However, instead of the 1.33 as an average, we actually had something just under 1.26. So we have actually seen some weakening of the euro, which had partly compensated the decline in the oil price, which you can see on average has declined to 102 during quarter three and of course during quarter four has declined still further.
The middle chart shows the position in the gas markets in which we operate. This has become rather more complicated over the last few quarters, but allow me to explain it in more detail. The brown line at the bottom, which has been increasing up to a level now of EUR20 per megawatt hour, represents the gas price to industrial users in Romania.
You can see that there was a substantial gap between that and the yellow line, which in quarter three last year was at EUR27 per megawatt hour, almost twice the price of the Romanian gas. And what we see here -- what we saw here was the very heavily subsidized effectively-price for natural gas for industrial users in Romania because of the impact of the regulation.
And as this regulation has been relaxed and the gas price has been rising, of course the two lines have been getting closer. But of course what has also contributed to them getting a lot closer to each other is that the yellow line has come down substantially.
Particularly during the second quarter of 2014, we saw a substantial reduction in the Central European gas hub -- premarket gas price to a level now in fact where the Romanian price and the European market price are broadly in line, so much so that the European regulator -- sorry, the Romanian regulators announced that as from quarter four effectively in the industrial market in Romania will have an open market.

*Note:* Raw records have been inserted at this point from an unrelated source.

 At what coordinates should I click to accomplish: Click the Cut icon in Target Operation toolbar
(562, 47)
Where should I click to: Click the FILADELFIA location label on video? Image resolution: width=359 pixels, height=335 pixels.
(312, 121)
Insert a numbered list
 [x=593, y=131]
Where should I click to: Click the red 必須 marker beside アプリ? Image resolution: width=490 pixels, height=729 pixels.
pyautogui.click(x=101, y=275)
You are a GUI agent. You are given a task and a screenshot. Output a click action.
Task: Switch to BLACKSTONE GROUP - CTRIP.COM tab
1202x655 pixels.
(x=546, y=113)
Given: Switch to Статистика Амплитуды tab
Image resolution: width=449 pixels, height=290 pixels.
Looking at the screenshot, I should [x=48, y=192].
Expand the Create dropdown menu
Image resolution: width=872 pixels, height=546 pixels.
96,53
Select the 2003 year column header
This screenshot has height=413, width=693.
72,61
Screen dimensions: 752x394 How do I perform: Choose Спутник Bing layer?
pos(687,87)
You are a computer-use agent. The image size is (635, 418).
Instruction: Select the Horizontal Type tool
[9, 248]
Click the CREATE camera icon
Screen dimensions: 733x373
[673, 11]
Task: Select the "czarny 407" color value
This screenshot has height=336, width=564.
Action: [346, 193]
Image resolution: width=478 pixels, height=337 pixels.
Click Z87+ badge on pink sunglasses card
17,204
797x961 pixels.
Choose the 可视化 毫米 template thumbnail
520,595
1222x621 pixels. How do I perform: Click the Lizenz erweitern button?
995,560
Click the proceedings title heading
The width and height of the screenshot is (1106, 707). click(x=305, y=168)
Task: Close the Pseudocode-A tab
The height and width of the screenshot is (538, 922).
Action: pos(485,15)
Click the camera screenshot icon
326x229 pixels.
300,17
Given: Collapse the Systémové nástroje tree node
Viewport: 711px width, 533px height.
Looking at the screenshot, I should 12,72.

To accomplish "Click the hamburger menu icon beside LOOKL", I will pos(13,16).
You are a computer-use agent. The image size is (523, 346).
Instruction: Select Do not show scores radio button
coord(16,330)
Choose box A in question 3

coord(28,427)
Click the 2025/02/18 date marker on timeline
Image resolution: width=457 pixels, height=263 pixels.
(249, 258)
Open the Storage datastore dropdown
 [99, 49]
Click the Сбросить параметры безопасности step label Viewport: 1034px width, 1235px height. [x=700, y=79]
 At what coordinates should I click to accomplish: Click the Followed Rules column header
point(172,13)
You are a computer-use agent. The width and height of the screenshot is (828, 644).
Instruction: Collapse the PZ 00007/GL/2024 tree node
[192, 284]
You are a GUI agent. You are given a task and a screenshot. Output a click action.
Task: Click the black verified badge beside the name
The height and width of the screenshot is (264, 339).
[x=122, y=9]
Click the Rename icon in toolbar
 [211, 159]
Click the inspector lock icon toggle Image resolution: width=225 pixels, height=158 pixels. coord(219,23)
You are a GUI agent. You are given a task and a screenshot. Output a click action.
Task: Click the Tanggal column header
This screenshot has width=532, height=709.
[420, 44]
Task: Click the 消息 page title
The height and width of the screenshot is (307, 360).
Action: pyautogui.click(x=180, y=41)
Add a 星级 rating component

Of course the market isn't completely open because there are no substantial export opportunities for the domestic producers, but certainly the process of regulation now is subsidy -- price schedule, price increases is now behind us and a market now effectively exists for the Romanian industrial market, which is about 70% of total consumption.
Another challenge has been the orange line, which is on the top. This represents an index of what is being paid for imported gas from Gazprom. And you can see the challenge of course keeping the yellow line and the orange line in line has been that if you are buying gas from Gazprom and trying to sell it in the European market, this has been quite a challenge for many importers.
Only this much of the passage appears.